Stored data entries
# # # #
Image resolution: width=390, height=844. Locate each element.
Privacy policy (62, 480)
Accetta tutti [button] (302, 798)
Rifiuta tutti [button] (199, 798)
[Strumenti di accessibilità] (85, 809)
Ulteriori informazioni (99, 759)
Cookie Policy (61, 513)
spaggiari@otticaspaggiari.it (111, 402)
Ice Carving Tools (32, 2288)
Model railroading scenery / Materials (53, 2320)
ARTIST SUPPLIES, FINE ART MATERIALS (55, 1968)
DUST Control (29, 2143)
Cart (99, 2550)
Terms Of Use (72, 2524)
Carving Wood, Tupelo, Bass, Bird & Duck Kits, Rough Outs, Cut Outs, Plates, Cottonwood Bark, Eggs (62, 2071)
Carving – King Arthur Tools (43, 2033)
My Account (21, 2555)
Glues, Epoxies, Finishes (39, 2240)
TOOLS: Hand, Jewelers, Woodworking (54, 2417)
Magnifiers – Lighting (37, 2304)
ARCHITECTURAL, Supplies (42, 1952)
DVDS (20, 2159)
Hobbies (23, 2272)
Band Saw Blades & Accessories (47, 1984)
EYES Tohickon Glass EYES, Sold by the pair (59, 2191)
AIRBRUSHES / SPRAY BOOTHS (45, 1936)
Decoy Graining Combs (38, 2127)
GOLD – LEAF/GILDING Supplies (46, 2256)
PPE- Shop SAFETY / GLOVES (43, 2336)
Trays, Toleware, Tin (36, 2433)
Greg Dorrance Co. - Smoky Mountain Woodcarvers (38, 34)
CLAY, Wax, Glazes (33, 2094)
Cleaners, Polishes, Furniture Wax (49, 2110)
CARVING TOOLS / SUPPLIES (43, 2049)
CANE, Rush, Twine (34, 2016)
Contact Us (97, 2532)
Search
# # # #
» **Task to complete**
Where a line in the data contains the string "tutti", add it to your count, and give only the final number.

» **The answer**
2